特殊伐採という言葉を聞いたことがあるでしょうか。クレーン車などの重機を入れづらい場所で行う、人力主体の伐採です。
一般的に、はしごを使って木に登り、伐採する枝や幹にロープを巻いておき、切ると同時に地上から安全に引き落とすという方法がとられます。
伐採する職人さんはアーボリストまたは空師(そらし)と呼ばれます。
この特殊伐採のポイントをみていきましょう。

1.狭い場所、複雑な地形でも伐採できる
街路樹の伐採でよく見かけるのは、クレーンで樹木を支え、機材で枝や幹を切断していく風景です。
木の周りが広く空いていればよいのですが、建物が迫っていたり、木々が密集していたりする場合、こうはいきません。
特殊伐採では人が直接木に登るので、はしごを立てるスペースさえあれば対処できます。これは大きな強みです。

2.費用を抑えられる
伐採で重機を使うと、そのレンタル代だけでも費用がかかります。作業が大がかりな分、人件費もかさみます。
特殊伐採では、1名もしくは2〜3名のチームで大きな機材を使わず作業するため、ずいぶんと費用を抑えることができます。

3.きめ細かい作業が可能
人力主体で行うため、小回りが利きます。
幹全体を切らず、屋根や軒下にかかる枝だけを切りたい、すぐ近くの建物を傷つけることなく木を取り除きたい、といったニーズに答えられます。
細かい作業だけではなく、高い老木や枯れ木を切ることも可能です。まずは今の事情を説明し、相談してみましょう。

ここで実際の作業風景を動画でご覧ください。

小屋の真横の木に登り、少しずつ慎重に切っていきます。伐採部分に巻いたロープの先は下の作業者が持っています。
最後、切り終わるタイミングで伐採者が合図を出し、これに合わせて下の作業者がロープを引っ張って木を落とします。
費用をさらに抑えたいときは、下の作業者を自分たちで買って出てもOK。伐採の職人さんとしっかり手順を打合せしましょう。
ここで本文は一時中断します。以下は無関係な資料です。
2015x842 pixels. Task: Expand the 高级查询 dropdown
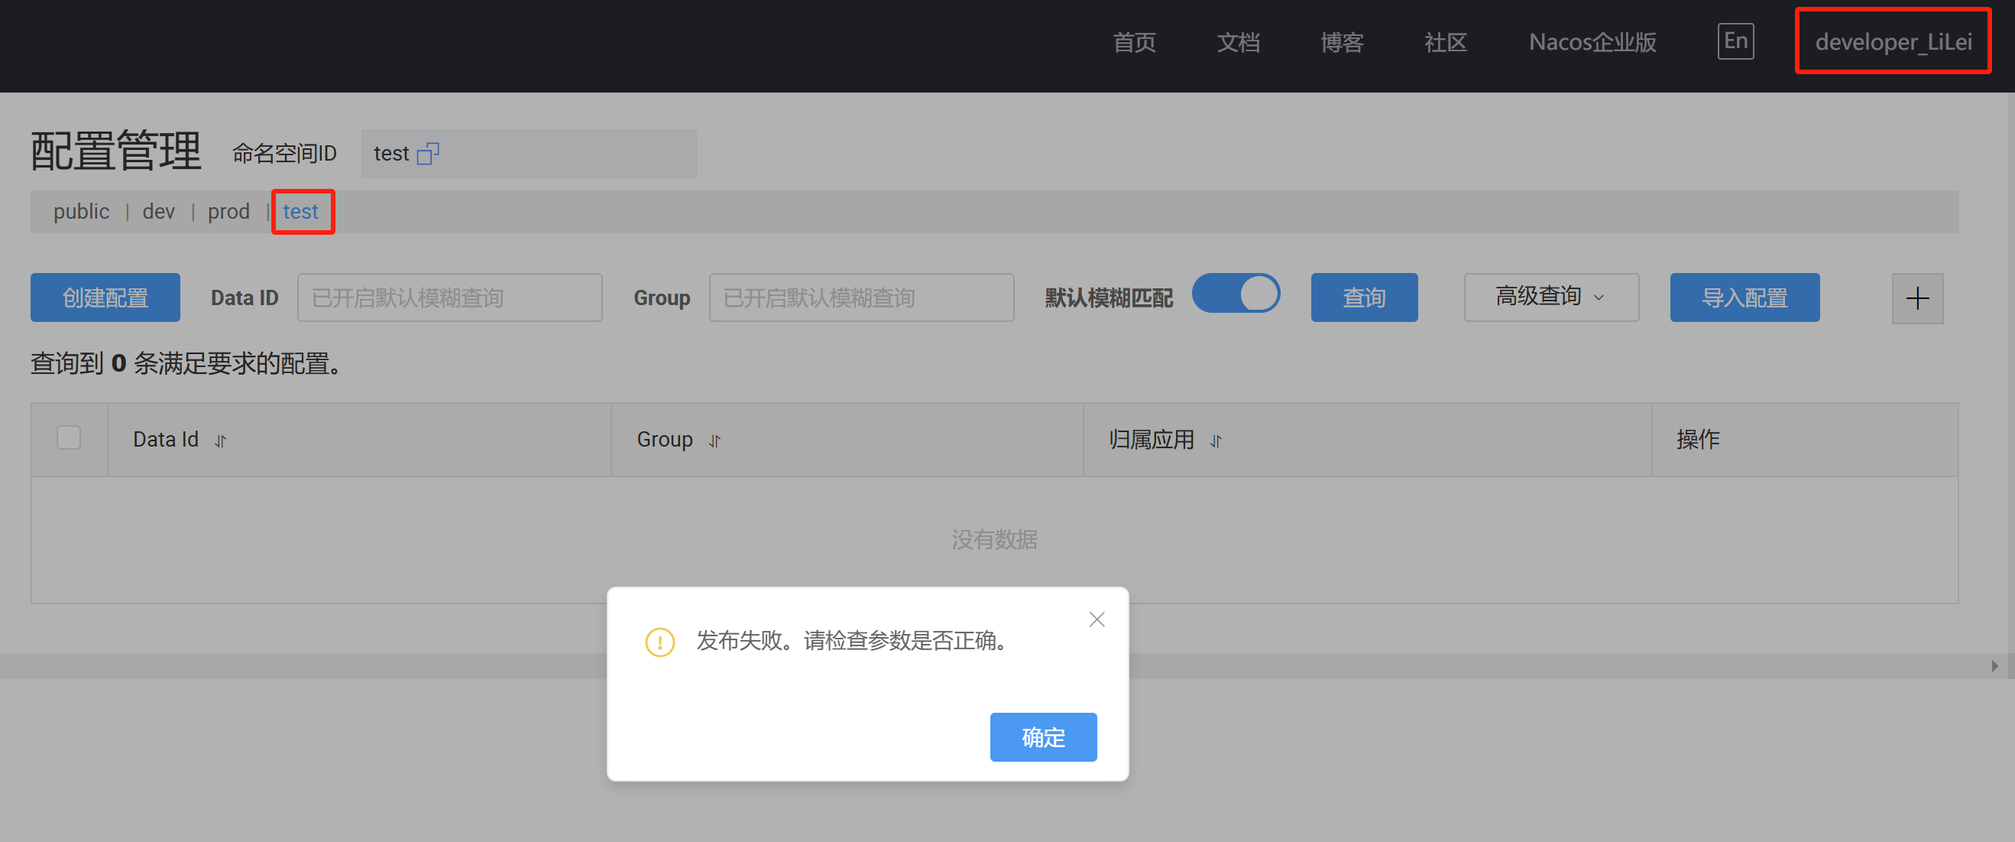pos(1550,297)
この日は自治会住民協力のもと、伐採が行われていました。
枝葉は比較的小ぶりに切り落とされるので、その場で持ち帰り、暮らしに役立てることもできるんです。薪や家の柵、鶏小屋の敷物に使う人もいましたよ(^^)
資源の循環、素晴らしいことですね。

屋根に枝が当たる、落ち葉が積もるなどの状態は、建物の劣化を引き起こします。また、隣に越境した木が倒れると、賠償問題に発展してしまいます。
大きな木は早め早めの対策が必要です。